Written instruction: Reproduce each of the following records word for word, keeping every line as it appears.
>>
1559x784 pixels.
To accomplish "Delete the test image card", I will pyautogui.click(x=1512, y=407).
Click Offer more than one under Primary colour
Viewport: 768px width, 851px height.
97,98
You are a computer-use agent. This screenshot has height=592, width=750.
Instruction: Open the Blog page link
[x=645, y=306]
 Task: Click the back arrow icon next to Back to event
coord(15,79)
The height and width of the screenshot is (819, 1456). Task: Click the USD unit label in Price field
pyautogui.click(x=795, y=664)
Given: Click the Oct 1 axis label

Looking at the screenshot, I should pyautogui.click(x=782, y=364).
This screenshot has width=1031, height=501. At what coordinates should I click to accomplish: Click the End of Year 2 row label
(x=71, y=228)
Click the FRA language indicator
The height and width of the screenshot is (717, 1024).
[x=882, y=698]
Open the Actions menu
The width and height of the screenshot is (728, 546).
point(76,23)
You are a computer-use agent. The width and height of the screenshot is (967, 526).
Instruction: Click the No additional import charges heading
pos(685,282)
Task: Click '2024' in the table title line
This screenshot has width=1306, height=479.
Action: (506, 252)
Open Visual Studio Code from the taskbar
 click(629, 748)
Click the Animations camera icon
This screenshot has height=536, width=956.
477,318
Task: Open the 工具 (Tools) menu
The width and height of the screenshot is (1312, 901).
<<
Answer to this task:
1559x784 pixels.
To accomplish "Delete the test image card", I will pyautogui.click(x=1512, y=407).
Click Offer more than one under Primary colour
Viewport: 768px width, 851px height.
97,98
You are a computer-use agent. This screenshot has height=592, width=750.
Instruction: Open the Blog page link
[x=645, y=306]
 Task: Click the back arrow icon next to Back to event
coord(15,79)
The height and width of the screenshot is (819, 1456). Task: Click the USD unit label in Price field
pyautogui.click(x=795, y=664)
Given: Click the Oct 1 axis label

Looking at the screenshot, I should pyautogui.click(x=782, y=364).
This screenshot has width=1031, height=501. At what coordinates should I click to accomplish: Click the End of Year 2 row label
(x=71, y=228)
Click the FRA language indicator
The height and width of the screenshot is (717, 1024).
[x=882, y=698]
Open the Actions menu
The width and height of the screenshot is (728, 546).
point(76,23)
You are a computer-use agent. The width and height of the screenshot is (967, 526).
Instruction: Click the No additional import charges heading
pos(685,282)
Task: Click '2024' in the table title line
This screenshot has width=1306, height=479.
Action: (506, 252)
Open Visual Studio Code from the taskbar
 click(629, 748)
Click the Animations camera icon
This screenshot has height=536, width=956.
477,318
Task: Open the 工具 (Tools) menu
The width and height of the screenshot is (1312, 901).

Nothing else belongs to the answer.